DATA below:
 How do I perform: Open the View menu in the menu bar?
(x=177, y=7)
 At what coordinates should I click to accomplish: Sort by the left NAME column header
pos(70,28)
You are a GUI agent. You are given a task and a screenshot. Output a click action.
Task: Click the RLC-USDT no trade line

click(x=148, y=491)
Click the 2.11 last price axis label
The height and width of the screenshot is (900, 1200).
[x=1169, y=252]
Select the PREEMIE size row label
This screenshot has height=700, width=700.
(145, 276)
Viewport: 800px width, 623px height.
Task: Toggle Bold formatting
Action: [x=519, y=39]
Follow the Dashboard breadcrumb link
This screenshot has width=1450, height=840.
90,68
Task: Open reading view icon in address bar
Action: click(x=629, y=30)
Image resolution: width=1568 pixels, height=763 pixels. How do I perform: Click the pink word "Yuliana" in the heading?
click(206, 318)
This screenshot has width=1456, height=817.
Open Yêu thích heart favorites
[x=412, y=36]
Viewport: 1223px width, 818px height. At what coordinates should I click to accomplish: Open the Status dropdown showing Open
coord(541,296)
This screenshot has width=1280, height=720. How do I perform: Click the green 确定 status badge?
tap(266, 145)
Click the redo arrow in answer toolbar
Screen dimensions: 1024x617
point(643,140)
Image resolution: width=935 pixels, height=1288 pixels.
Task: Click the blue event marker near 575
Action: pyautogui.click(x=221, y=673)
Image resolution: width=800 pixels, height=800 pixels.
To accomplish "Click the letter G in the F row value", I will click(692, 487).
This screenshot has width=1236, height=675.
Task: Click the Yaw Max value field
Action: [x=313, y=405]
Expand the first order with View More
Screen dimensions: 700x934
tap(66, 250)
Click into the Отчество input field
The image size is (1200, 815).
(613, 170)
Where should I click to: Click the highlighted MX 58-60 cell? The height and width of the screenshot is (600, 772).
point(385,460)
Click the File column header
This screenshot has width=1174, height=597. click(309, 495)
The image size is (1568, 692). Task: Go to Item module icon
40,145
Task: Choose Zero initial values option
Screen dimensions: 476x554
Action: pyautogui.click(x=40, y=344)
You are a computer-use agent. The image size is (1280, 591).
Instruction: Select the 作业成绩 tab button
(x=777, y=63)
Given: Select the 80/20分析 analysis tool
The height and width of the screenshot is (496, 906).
End of DATA.
» ACTIVITY
Exactly how many lines of the listing above hold the word "agent"? Give the number alone.

» ANSWER TO THIS EXERCISE
2